Despite the loss of registration, the expense district also $ 175 million for its black student performance plan, $ 4 million on new immigrant students and an additional $ 60 million per year to preserve the aid financed by the Center, Times reported. The district also financed a so-called “Rainbow Club” for LGBT children at four years old. (Related: California School welcomes the LGBTQ club for 4 -year -old children)

The crisis extends beyond the borders of Lausd, with 39 Californian districts, including San Francisco, currently on state financial monitoring lists and seven confronted potential insolvency, according to Edsource. But Michael Fine, the CEO of the team of the tax aid team and management, noted that these problems were “predictable” and should have been treated years ago.

Lausd did not respond to a request for DCNF comments.
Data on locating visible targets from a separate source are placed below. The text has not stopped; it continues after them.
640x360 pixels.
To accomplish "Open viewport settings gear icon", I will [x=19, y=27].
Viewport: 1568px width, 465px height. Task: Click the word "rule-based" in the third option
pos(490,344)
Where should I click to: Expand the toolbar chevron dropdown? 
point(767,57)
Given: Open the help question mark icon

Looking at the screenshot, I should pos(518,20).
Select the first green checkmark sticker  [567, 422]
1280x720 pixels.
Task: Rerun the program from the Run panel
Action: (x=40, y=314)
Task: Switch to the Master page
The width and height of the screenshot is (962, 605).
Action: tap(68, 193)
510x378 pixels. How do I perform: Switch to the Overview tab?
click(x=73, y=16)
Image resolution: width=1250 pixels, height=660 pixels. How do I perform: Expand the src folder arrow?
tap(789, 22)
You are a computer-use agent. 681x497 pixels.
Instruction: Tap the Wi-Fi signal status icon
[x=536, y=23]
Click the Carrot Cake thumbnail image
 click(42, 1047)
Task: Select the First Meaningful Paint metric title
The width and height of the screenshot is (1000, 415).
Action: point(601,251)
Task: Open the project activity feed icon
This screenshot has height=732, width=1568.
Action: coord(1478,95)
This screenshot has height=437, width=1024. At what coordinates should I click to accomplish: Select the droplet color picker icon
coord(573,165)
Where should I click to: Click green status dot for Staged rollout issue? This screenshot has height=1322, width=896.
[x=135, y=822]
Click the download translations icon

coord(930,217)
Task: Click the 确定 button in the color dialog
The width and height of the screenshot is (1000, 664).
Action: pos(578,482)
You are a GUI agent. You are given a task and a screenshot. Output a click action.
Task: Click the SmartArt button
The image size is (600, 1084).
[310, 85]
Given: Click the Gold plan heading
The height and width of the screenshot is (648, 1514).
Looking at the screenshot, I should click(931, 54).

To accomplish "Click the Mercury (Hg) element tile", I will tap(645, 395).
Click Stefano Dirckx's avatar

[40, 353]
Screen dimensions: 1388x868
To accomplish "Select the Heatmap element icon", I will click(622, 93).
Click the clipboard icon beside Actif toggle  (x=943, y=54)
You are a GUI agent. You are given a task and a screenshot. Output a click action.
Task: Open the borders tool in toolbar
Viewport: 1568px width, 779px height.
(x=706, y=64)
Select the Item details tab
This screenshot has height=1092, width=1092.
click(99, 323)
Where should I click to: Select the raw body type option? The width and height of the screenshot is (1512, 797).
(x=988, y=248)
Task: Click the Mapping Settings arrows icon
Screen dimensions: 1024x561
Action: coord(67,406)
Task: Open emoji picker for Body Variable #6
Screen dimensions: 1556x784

Carvalho’s “tax stabilization plan” of Carvalho de Carvalho offers to close up to ten campuses, cut regional offices and eliminate aid financed by the center, savings of approximately $ 1.6 billion over two years, but always less what is necessary to connect the hole in the long term.

In the absence of a boon or a drastic austerity, Lausd will deplete its rain reserve before the eighth year high school today, according to the Los Angeles Times, preparing the way for a potential intervention by the county or the state and a wave of deferred layoffs that the Superintendent insists that he can always avoid.